### [What to do]
Repeat every line of the data exactly, but not the pictures.

### [Provided records]
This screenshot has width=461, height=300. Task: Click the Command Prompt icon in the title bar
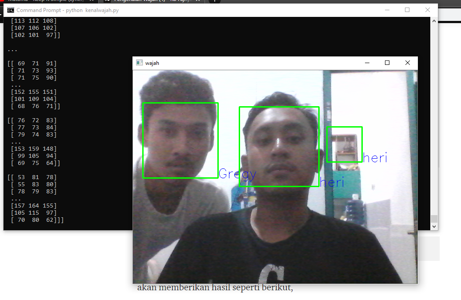pyautogui.click(x=10, y=9)
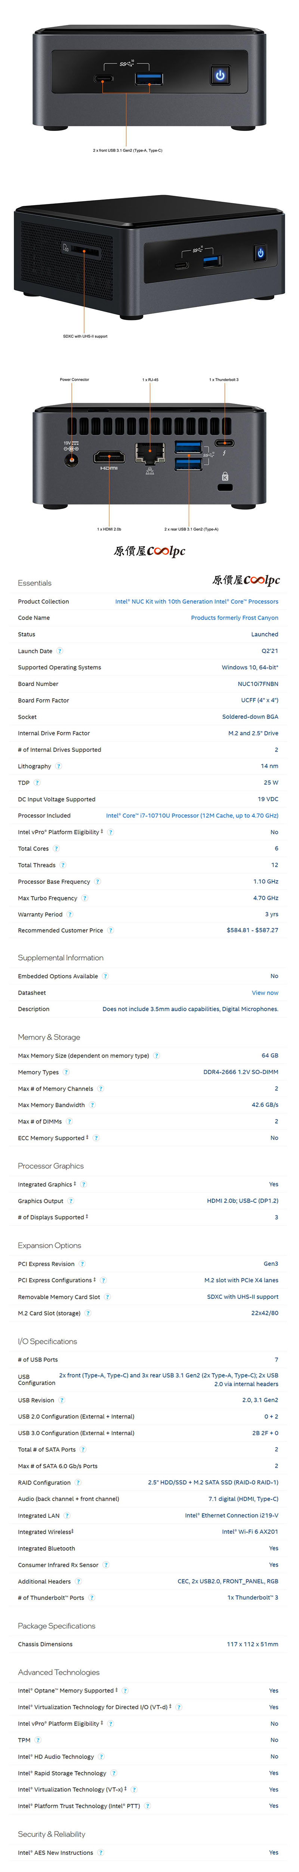Click help icon beside Total Cores
The image size is (299, 1872).
pos(56,848)
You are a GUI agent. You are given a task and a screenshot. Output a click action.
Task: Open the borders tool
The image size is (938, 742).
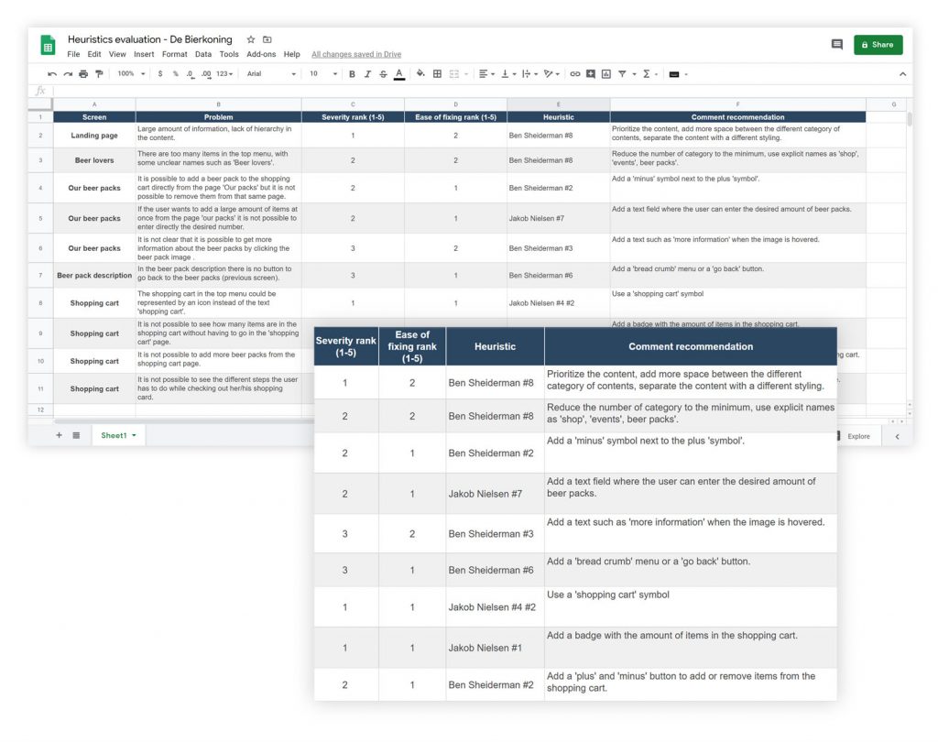(438, 74)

### [Exercise output]
This screenshot has width=461, height=300. Task: Click the Command Prompt icon in the title bar
pyautogui.click(x=10, y=9)
Click help icon beside Total Cores
The image size is (299, 1872).
pos(56,848)
You are a GUI agent. You are given a task and a screenshot. Output a click action.
Task: Open the borders tool
The image size is (938, 742).
(438, 74)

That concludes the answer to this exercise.